- [Objectives]:
1. Write out the article about Denmark's approach to returning jihadis again in full, word for word.
2. Copy the records from the line containing "More About The Blue Ox (149, 2059)" through the final line of the records, both included, leaving out the pictures.

- [Document segment]:
begin
So, what does Borgen do?

Borgen has become an object of intense interest in the British debate about how to solve a problem like Jihad. While Blighty’s preference is to outlaw the, erm, blighters, the Danes adopt an entirely different strategy. Well, they do with practically every other challenge, so why not this one?

Borgen’s method is poignantly reminiscent of Norway’s approach to their own 2011 Utøya massacre, perpetrated by far-right extremist Anders Breivik. “We are still shocked by what has happened, but we will never give up our values,” Prime Minister Jens Stoltenberg said immediately following the tragedy. “Our response is more democracy, more openness, and more humanity.” Norway, he suggested, would not seek vengeance as America had done after the 9/11 attacks. “We will answer hatred with love.”

And, so far at least, Norway has not been deluged by an unstoppable avalanche of copy-cat atrocities, for refusing to apply an eye-for-an-eye approach to Norwegian far-right elements.

Embracing a comparable sentiment, Borgen welcomes back its Jihadi citizens, offering mentoring, cooperation and guidance rather than threats, hostility and confrontation.

Mayor of Denmark’s second city Aarhus, Jacob Bundsgaard explains his city’s reasoning, “These are young people who have turned to religion at a very difficult time in their lives, and they are dealing with existential questions about going to fight for what they believe in.”
end
- [Record list]:
begin
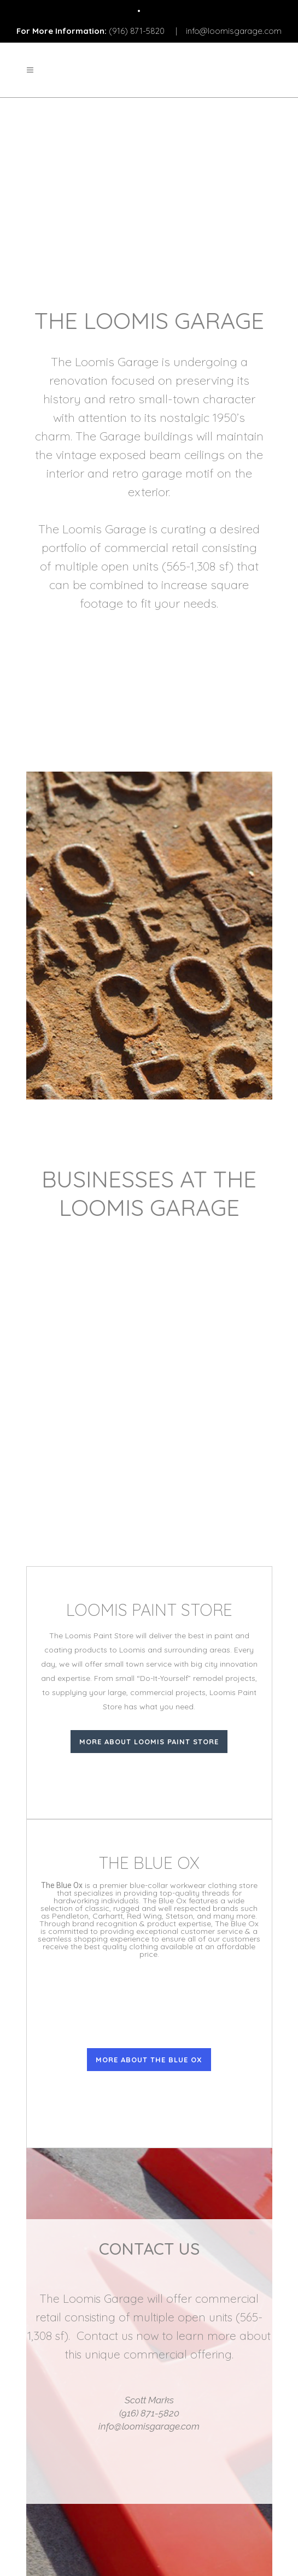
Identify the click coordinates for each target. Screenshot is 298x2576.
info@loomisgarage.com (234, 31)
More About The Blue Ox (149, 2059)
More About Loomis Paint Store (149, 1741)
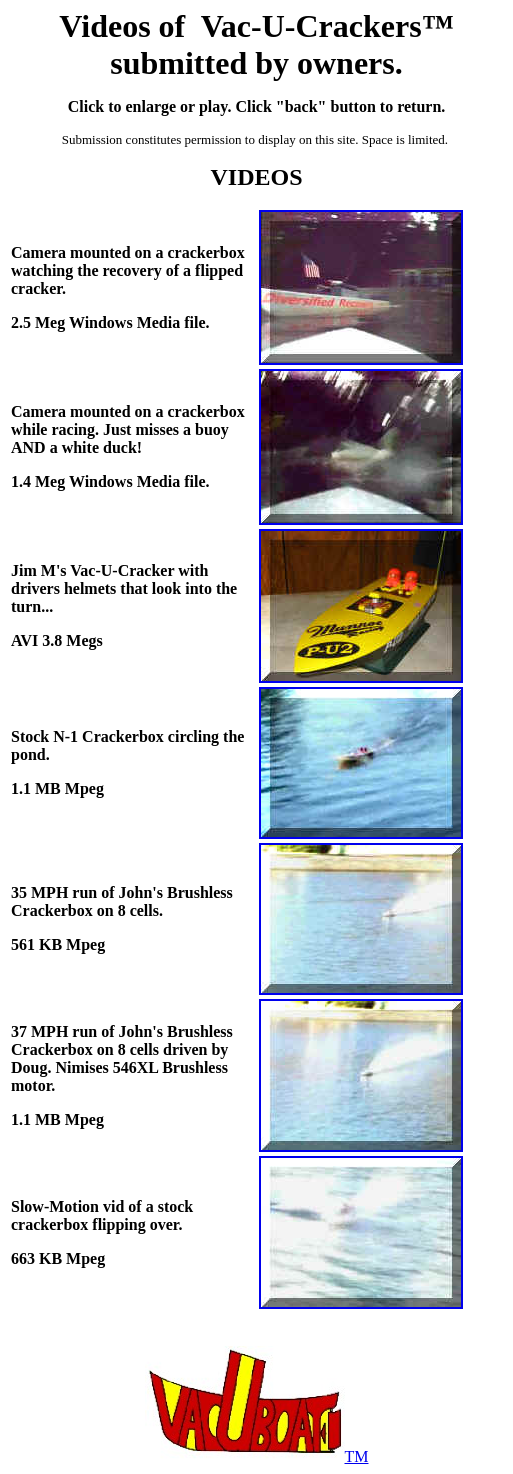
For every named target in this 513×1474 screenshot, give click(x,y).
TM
end
- [Full solutions]:
1.
So, what does Borgen do?

Borgen has become an object of intense interest in the British debate about how to solve a problem like Jihad. While Blighty’s preference is to outlaw the, erm, blighters, the Danes adopt an entirely different strategy. Well, they do with practically every other challenge, so why not this one?

Borgen’s method is poignantly reminiscent of Norway’s approach to their own 2011 Utøya massacre, perpetrated by far-right extremist Anders Breivik. “We are still shocked by what has happened, but we will never give up our values,” Prime Minister Jens Stoltenberg said immediately following the tragedy. “Our response is more democracy, more openness, and more humanity.” Norway, he suggested, would not seek vengeance as America had done after the 9/11 attacks. “We will answer hatred with love.”

And, so far at least, Norway has not been deluged by an unstoppable avalanche of copy-cat atrocities, for refusing to apply an eye-for-an-eye approach to Norwegian far-right elements.

Embracing a comparable sentiment, Borgen welcomes back its Jihadi citizens, offering mentoring, cooperation and guidance rather than threats, hostility and confrontation.

Mayor of Denmark’s second city Aarhus, Jacob Bundsgaard explains his city’s reasoning, “These are young people who have turned to religion at a very difficult time in their lives, and they are dealing with existential questions about going to fight for what they believe in.”

2.
More About The Blue Ox (149, 2059)
More About Loomis Paint Store (149, 1741)
For every named target in this 513×1474 screenshot, give click(x,y).
TM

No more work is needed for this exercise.